日本大百科全書(ニッポニカ) 「天日矛」の意味・わかりやすい解説

天日矛
あめのひぼこ

記紀などにみえる新羅(しらぎ)の国王の子。沼の辺で寝ていた女が、太陽に感じて玉を生む。その玉から化生(けしょう)した女を妻としたが、ののしったために妻に逃げられ、あとを追って日本に渡来し、但馬(たじま)に住み着いた。彼が将来した珠(たま)や比礼(ひれ)など八種(やぐさ)の宝が、出石(いずし)神社(兵庫県豊岡(とよおか)市)に祀(まつ)られている(『古事記』)。しかし、天日矛は本来渡来した帰化人が祀っていた太陽神で、彼の妻はこの神に仕える巫女(みこ)であった。

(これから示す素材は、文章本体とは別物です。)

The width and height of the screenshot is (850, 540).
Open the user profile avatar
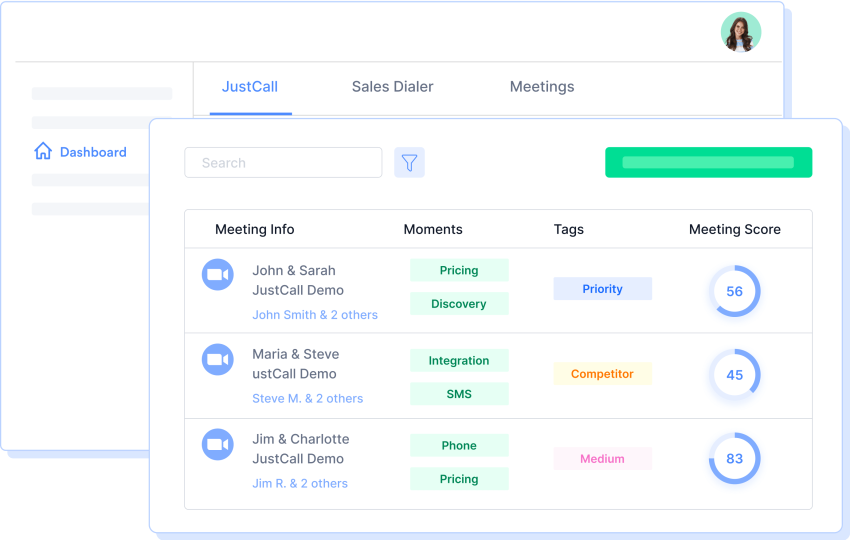tap(740, 33)
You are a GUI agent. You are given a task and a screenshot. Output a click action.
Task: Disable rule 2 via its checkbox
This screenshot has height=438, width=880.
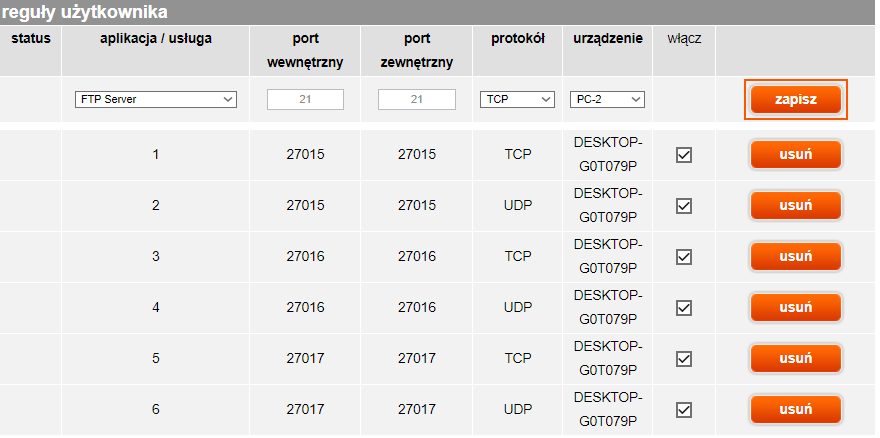[684, 206]
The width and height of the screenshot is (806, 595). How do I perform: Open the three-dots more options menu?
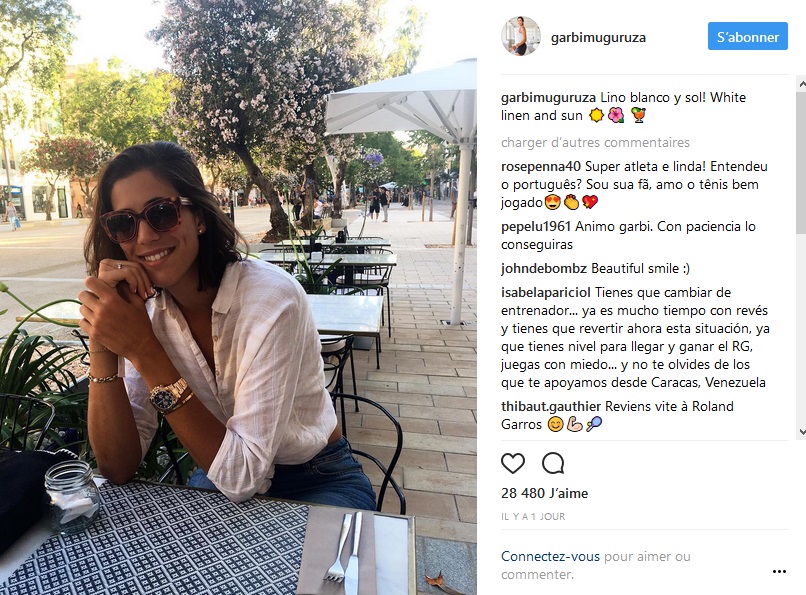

また、「矛」は太陽神の依代(よりしろ)で、この神話には卵生神話痕跡(こんせき)がみられる。

[守屋俊彦]

出典 小学館 日本大百科全書(ニッポニカ)日本大百科全書(ニッポニカ)について 情報 | 凡例

旺文社日本史事典 三訂版 「天日矛」の解説

天日矛
あめのひぼこ

記紀による伝説上の人物。垂仁朝に渡来した新羅 (しらぎ) の王子
天日槍」とも書く。新羅から伝えた矛 (ほこ) のためにこう呼ばれたらしい。垂仁天皇の命で「ときじくのかくの木の実(たちばな)」を捜しに行ったと伝えられる田道間守 (たじまもり) はその子孫という。